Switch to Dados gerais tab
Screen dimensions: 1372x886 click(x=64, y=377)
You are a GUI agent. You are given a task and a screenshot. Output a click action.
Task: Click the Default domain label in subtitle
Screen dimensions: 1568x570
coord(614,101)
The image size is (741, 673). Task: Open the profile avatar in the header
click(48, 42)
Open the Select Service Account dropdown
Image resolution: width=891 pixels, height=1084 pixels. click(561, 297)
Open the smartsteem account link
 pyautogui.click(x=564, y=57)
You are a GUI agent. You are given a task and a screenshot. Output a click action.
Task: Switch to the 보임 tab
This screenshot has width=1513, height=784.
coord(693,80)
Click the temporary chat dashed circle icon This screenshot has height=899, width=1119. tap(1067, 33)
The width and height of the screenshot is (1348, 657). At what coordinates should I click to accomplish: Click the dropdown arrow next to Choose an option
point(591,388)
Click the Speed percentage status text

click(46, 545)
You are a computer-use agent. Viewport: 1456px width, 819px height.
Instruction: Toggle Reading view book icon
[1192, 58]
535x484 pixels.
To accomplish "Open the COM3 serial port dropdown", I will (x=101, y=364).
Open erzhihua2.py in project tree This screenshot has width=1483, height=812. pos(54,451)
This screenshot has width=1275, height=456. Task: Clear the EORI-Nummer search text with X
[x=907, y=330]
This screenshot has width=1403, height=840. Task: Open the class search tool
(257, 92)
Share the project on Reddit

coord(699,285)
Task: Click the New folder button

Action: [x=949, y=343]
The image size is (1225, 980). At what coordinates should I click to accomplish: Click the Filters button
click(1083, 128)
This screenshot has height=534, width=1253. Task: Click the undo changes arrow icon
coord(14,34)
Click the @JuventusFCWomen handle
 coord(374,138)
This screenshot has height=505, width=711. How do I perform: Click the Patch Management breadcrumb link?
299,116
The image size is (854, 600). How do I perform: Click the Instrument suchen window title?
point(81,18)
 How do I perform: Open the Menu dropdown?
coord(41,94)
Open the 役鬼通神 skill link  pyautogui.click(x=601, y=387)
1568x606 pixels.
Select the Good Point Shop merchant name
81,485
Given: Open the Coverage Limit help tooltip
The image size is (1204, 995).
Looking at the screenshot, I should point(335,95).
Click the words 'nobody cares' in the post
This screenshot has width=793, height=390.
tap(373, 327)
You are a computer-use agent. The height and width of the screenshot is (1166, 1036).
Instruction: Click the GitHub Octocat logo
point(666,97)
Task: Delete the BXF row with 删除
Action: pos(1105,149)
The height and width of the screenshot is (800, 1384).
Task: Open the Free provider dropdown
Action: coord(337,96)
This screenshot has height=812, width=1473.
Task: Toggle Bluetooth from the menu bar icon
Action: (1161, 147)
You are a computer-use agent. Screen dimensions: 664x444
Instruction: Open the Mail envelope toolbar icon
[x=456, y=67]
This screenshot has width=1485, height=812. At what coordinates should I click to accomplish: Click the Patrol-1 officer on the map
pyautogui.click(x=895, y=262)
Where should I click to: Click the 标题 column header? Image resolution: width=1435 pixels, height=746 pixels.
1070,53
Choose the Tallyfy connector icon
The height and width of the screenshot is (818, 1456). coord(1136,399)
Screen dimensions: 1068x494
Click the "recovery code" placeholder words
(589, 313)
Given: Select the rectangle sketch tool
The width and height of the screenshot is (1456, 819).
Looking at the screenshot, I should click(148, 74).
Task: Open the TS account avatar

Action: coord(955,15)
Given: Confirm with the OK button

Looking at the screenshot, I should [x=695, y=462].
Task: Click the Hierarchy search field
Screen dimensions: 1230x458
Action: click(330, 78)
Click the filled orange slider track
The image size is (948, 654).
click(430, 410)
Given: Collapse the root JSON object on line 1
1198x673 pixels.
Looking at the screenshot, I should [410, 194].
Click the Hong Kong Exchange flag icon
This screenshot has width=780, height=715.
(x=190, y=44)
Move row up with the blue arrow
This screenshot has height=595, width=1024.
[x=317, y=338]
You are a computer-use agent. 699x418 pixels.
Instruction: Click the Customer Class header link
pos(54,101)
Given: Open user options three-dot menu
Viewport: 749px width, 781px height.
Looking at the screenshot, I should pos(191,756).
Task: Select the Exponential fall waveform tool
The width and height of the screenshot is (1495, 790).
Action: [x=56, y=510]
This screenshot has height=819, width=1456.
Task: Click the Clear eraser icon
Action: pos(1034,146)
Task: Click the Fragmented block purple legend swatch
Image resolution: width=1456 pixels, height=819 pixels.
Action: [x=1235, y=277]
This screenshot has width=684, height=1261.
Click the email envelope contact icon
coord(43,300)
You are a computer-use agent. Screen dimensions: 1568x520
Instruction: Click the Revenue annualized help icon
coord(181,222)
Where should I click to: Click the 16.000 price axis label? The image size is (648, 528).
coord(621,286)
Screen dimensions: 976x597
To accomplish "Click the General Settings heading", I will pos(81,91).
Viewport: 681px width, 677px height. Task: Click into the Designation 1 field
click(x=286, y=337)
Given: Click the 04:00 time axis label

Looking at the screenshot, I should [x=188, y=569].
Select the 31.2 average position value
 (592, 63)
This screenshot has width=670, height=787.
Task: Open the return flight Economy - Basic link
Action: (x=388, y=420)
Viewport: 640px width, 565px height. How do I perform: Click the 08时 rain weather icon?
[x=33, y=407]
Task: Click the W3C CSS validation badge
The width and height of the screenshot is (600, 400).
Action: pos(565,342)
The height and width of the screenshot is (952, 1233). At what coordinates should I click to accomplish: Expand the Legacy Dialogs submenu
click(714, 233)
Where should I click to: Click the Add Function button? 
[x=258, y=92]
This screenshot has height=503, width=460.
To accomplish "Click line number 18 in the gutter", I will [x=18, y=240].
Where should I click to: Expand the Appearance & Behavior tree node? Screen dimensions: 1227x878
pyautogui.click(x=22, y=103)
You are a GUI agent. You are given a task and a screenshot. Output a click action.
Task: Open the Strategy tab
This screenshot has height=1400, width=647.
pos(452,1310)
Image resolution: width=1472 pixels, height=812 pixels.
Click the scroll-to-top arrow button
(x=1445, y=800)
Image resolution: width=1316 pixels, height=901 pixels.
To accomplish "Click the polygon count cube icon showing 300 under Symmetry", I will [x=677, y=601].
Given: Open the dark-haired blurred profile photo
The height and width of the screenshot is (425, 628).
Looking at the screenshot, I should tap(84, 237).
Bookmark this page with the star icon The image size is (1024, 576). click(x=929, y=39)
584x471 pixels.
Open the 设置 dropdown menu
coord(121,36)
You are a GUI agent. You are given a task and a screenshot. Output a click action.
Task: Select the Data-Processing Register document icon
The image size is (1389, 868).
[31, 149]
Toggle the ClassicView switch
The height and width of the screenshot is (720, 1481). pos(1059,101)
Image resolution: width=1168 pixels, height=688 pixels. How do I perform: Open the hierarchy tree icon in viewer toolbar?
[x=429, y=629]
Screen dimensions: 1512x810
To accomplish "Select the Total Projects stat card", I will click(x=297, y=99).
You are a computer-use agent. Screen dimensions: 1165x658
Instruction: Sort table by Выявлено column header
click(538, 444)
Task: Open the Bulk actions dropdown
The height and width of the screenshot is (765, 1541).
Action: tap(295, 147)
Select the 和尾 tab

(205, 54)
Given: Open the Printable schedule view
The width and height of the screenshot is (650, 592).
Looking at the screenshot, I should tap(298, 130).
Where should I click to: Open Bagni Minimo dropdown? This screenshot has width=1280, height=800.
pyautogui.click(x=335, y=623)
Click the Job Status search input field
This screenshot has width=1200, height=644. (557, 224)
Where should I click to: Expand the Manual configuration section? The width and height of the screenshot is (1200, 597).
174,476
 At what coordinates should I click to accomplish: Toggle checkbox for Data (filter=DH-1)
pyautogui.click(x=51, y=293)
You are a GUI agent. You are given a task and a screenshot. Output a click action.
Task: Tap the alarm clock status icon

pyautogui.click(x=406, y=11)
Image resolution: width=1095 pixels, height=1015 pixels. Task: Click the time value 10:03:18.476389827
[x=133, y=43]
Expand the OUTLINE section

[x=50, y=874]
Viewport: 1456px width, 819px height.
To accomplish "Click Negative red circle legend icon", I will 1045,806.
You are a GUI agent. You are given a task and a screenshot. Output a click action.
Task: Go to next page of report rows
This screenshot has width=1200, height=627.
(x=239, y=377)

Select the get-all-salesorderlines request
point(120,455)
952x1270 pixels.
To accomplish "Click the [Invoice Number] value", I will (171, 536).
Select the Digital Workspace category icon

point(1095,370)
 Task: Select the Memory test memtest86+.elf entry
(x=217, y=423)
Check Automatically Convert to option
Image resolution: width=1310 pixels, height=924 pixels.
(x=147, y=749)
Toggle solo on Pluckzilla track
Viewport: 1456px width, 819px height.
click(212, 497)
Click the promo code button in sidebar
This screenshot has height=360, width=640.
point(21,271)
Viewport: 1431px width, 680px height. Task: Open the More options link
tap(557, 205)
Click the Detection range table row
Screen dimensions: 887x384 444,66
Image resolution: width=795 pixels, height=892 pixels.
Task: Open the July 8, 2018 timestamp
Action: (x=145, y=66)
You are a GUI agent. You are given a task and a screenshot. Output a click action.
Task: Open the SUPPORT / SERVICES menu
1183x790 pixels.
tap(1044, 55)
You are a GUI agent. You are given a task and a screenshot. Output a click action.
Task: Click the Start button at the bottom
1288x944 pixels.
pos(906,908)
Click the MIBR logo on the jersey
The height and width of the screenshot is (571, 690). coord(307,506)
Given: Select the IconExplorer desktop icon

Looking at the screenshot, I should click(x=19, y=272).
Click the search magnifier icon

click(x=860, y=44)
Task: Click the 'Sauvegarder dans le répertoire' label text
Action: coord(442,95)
********
What the task asks>
Return the lines verbatim, starting with the first line of the records and ending with the line that contains "will (x=101, y=364).".

Problem solution>
Switch to Dados gerais tab
Screen dimensions: 1372x886 click(x=64, y=377)
You are a GUI agent. You are given a task and a screenshot. Output a click action.
Task: Click the Default domain label in subtitle
Screen dimensions: 1568x570
coord(614,101)
The image size is (741, 673). Task: Open the profile avatar in the header
click(48, 42)
Open the Select Service Account dropdown
Image resolution: width=891 pixels, height=1084 pixels. click(561, 297)
Open the smartsteem account link
 pyautogui.click(x=564, y=57)
You are a GUI agent. You are given a task and a screenshot. Output a click action.
Task: Switch to the 보임 tab
This screenshot has width=1513, height=784.
coord(693,80)
Click the temporary chat dashed circle icon This screenshot has height=899, width=1119. tap(1067, 33)
The width and height of the screenshot is (1348, 657). At what coordinates should I click to accomplish: Click the dropdown arrow next to Choose an option
point(591,388)
Click the Speed percentage status text

click(46, 545)
You are a computer-use agent. Viewport: 1456px width, 819px height.
Instruction: Toggle Reading view book icon
[1192, 58]
535x484 pixels.
To accomplish "Open the COM3 serial port dropdown", I will (x=101, y=364).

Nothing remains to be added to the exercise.